When I heard that this is going to be turned into a movie showing this September, I scrambled to read this. Also, it was in my TBR for a long time now, so.. two birds with one stone.
Having read TFIOS, which I liked, I was prepared to have a dose of reality. While TFIOS was good, I agree that it painted teenagers in a very mature way which was a little unbelievable.
However, although this is closer to reality, this is not my brand of humor. I was in a perpetual state of Excessive Modesty Mode.
Nothing is stupider and more ineffective than Excessive Modesty Mode.
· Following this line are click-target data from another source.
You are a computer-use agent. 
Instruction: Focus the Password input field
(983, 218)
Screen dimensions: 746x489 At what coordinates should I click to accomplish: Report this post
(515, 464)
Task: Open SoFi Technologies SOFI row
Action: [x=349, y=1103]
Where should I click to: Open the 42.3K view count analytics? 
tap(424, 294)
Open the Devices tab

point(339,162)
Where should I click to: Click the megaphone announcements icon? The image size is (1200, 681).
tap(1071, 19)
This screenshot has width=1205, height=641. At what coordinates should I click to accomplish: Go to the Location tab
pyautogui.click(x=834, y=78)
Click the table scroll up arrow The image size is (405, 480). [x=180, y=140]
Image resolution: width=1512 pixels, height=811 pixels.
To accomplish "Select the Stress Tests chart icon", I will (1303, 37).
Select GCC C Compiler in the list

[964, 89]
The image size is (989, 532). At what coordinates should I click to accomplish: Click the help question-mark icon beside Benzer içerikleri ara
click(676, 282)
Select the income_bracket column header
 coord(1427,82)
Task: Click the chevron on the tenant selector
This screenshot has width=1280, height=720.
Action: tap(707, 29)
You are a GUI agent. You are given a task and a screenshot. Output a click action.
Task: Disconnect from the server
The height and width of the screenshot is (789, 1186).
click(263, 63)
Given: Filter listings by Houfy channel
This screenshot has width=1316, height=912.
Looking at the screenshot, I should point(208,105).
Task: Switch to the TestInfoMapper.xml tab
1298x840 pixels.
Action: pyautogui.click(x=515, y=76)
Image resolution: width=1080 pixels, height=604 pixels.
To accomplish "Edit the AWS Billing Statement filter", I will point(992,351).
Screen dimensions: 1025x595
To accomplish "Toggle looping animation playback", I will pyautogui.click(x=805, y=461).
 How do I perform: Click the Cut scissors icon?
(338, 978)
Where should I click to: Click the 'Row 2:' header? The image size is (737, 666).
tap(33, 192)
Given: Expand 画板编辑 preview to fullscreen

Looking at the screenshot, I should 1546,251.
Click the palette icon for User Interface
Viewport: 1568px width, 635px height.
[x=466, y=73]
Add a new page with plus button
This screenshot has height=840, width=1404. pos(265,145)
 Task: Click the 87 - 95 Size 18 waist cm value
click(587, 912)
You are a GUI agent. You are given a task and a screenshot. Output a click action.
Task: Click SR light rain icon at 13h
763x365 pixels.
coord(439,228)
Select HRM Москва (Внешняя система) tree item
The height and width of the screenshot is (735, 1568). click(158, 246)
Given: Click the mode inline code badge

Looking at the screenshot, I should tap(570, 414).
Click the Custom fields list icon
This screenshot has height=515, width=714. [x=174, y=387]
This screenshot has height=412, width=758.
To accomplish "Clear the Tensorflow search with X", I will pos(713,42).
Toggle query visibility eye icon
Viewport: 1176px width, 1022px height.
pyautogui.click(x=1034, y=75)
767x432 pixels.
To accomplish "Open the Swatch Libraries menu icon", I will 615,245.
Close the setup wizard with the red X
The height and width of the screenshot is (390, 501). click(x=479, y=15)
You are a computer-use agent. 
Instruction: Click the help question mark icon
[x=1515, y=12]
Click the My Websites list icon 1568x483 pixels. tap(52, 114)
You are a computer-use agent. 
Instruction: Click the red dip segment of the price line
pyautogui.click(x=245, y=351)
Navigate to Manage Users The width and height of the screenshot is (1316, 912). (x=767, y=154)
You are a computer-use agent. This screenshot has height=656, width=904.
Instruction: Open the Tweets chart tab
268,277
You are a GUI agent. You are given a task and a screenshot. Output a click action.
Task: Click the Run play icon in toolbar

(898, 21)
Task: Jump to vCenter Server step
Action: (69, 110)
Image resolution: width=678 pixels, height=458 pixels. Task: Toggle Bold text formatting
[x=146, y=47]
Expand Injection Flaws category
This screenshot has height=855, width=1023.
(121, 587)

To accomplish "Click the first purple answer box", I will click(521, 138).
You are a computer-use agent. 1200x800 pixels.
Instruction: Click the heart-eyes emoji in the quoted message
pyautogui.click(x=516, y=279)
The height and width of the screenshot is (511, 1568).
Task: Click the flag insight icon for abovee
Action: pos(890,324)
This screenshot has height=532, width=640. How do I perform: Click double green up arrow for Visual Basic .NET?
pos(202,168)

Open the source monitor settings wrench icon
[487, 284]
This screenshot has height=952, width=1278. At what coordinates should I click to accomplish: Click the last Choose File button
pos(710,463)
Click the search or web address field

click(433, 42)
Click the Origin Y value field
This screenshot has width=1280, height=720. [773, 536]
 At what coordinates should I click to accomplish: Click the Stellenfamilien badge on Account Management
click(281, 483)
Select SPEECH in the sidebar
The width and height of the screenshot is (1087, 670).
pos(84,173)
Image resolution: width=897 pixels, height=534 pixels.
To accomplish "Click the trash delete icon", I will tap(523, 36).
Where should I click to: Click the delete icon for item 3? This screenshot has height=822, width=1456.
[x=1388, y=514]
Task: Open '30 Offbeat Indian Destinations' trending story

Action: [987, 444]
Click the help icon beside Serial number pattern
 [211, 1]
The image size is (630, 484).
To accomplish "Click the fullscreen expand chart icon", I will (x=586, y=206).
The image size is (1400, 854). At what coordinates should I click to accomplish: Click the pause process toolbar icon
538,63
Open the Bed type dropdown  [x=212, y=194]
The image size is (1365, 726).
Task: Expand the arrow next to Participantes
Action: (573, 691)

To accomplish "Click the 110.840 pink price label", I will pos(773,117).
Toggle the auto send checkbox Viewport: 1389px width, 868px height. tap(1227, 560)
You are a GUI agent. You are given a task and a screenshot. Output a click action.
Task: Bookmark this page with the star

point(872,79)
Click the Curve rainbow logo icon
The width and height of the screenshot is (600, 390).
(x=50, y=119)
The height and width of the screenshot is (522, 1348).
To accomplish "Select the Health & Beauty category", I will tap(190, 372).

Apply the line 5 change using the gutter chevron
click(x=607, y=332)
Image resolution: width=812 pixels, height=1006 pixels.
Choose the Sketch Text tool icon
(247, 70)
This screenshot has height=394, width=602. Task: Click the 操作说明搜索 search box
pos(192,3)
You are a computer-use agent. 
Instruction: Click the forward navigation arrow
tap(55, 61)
It is a mode in which you show that you’re modest by arguing with someone who is trying to compliment you.
Instead of just focusing on the story, I would get commentaries from Greg of how his book sucks and how you would do better by finding him and smashing the book on his head for making you read his crappy writing. It seems to me that he's trash talking himself and he wants someone to contradict him and tell him that his book is not bad, in fact, it was great. It was exhausting.
The moments I like best are the ones when he is interacting with anybody than his own thoughts. Scenes with Rachel, and Earl, and his Mom, and Madison, and..basically anyone. Just don't leave him alone is fine with me.
And with Earl's upbringing you would think the Greg would fare better than him, but no. Earl is still much, much better than him. For one, it did not take a dying girl for him to realize that he needs to deal with his shit first before he could help his family.
"I’m surrounded by family members doing stupid shit. I used a think I had to do shit for them. I still wanna do shit for them. But you gotta live your own life. You gotta take care a your own shit before you get started doing things for errybody else."
"They got shit to figure out before I can help em. I love my mama, but she has problems that I can’t help her with. I love my brothers, but they need to figure they shit out before I can help em. Otherwise they just gonna drag me down."
Earl is really the most interesting person in here. And seriously said to Greg what I've been wanting to say,
"God damn I’m sick and fucking tired a watchin you treat this girl like she some kind of, some kinda burden, when she the closest thing you fucking have to a motherfucking friend and she about to die on top of that. You know that, right? You dumb motherfucker. She home now cuz she about to die. That girl lyin there on her goddamn deathbed and you come to my house all whinin and cryin and shit about some irrelevant bullshit. I want . . . to kick your ass. You hear me? I want . . . to beat the fuck out of you right now."
It took me awhile to write this review and I'm glad I did. I had time to ponder on Rachel's death and on the book's epilogue. The more I think about Rachel, the more that I am saddened about her death. I guess, this what it really feels like to lose someone, especially when she lost all the will to live and fight her sickness. It kinda turned up some ugly emotions from me, too. Oftentimes, life can make no sense.